Segmentation Study Documentation

1. Overview

This repository contains a complete comparative study of modern image segmentation models on field images of three cereal crops: wheat spikes, sorghum panicles, and corn ears. The aim is to quantify and compare model performance across:

Different crops
Multiple genotypes within each crop
Multiple collection dates
Cross-date and cross-genotype generalization

The study is implemented with a combination of Python (for model training and evaluation) and R (for statistical analysis of results).

2. Objectives

The main objective is to compare the outputs and performance of several state-of-the-art segmentation models (UNet, SegNet, DeepLabV3+, SegFormer, MaskFormer, and related backbones) on corn ears, sorghum panicles, and wheat spikes.

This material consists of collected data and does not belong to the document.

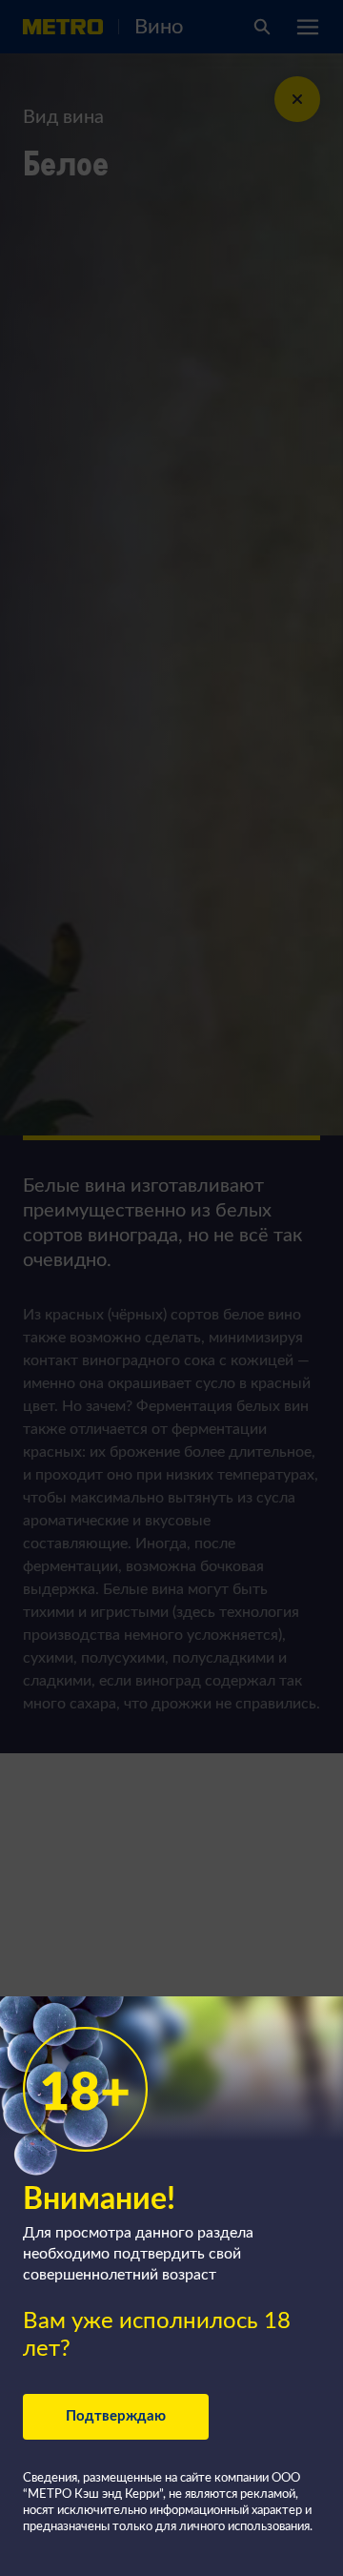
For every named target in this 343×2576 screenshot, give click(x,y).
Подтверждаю (116, 2416)
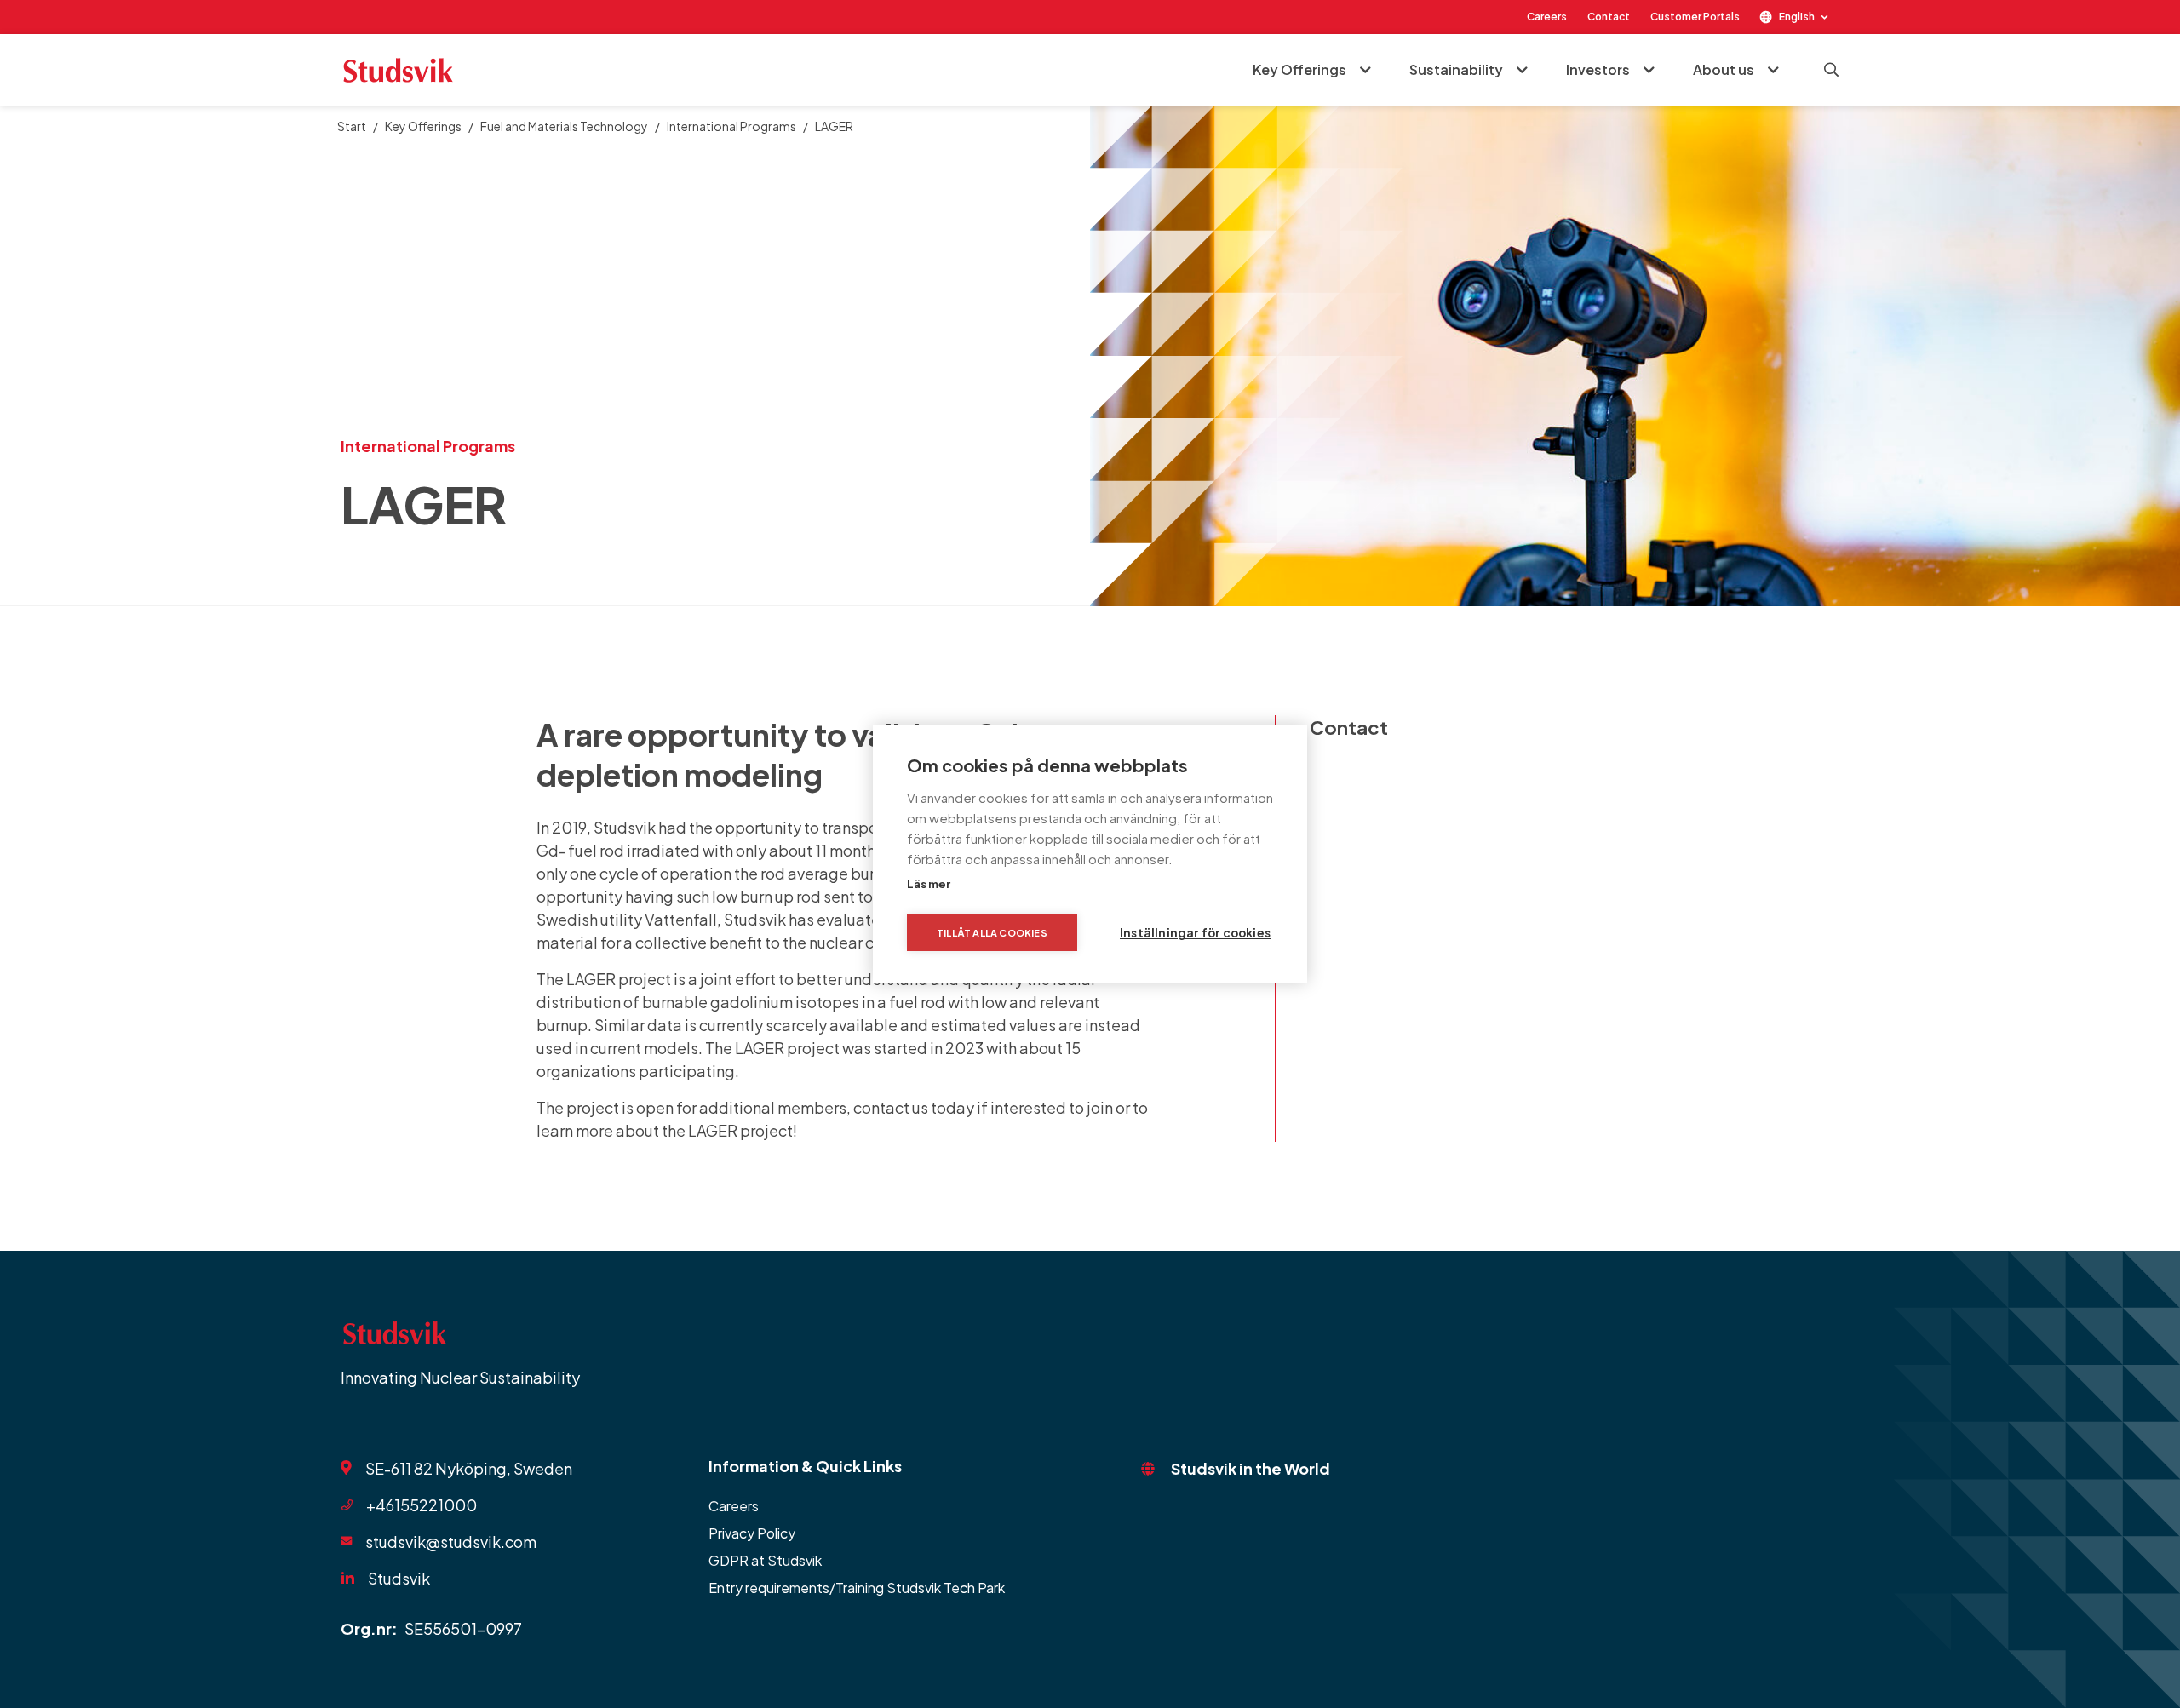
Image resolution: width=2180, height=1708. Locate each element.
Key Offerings (1299, 69)
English (1797, 16)
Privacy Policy (751, 1533)
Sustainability (1456, 69)
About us (1723, 69)
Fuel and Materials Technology (564, 126)
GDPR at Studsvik (765, 1560)
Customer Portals (1695, 16)
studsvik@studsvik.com (450, 1541)
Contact (1608, 16)
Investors (1598, 69)
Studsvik (399, 1578)
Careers (1547, 16)
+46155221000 (421, 1505)
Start (351, 126)
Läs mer (928, 884)
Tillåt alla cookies (992, 932)
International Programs (731, 126)
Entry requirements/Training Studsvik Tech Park (856, 1587)
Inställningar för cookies (1195, 933)
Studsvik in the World (1250, 1468)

Concretely, the study addresses the following questions:

What is the performance of the models considering the different genotypes and collection dates on the different crops?
How do metrics change when models are trained on one collection date and evaluated on other dates (cross-date generalization)?
How do metrics change when models are trained on some genotypes and evaluated on held-out genotypes (cross-genotype generalization)?

3. Repository Structure

analysis/
- R Markdown workflows for aggregating, cleaning and analyzing model evaluation results.
data/
- images_metadata.csv: metadata for images (crop, genotype, collection date, etc.).
- corn/, sorghum/, wheat/: crop-specific image/mask datasets, each split into train/test and used by the Python training notebooks.
docs/
- LiteratureReview.md: summary of segmentation architectures used in related crop & plant studies.
- MetricsReview.md: summary of segmentation evaluation metrics.
models/
- Pretrained weights for each crop and model variant (e.g., SegFormer, UNet, SegNet, DeepLabV3+, MaskFormer) including per-date, per-genotype, reduced-data, and transfer-learning variants.
notebooks/
- Jupyter notebooks implementing data preparation, model training, and evaluation for different experimental settings (all data, per-date, per-genotype, reduced data, transfer learning).
results/
- CSVs and plots with quantitative results (e.g., model_evaluation_results.csv, summary_statistics_*.csv) generated by notebooks and R analyses.
utils/
- Python utility modules for models, and crop-specific helpers.

4. Data

4.1. Raw Images and Masks

The data/ folder is organized by crop:

data/corn/
data/sorghum/
data/wheat/

Each crop subfolder is expected to contain train/ and test/ subfolders with images/ and masks/, for example:

data/corn/train/images
data/corn/train/masks
data/corn/test/images
data/corn/test/masks

Images are RGB field images, and masks are single-channel (grayscale) segmentation masks where positive pixels correspond to the target organ (ear, panicle, spike) and background pixels are zero.

4.2. Metadata

The file data/images_metadata.csv holds metadata per image. Typical fields include:

crop (wheat, sorghum, corn)
genotype
collectiondate (or similar date/stage identifier)
individual ID
file names or paths

This metadata was used to analyze data balance for subsequent augmentation.

5. Models

The study compares a suite of segmentation architectures frequently used in plant and crop phenotyping:

UNet
SegNet
DeepLabV3+
SegFormer
MaskFormer

Literature context, original publications, and architectural descriptions are given in docs/LiteratureReview.md.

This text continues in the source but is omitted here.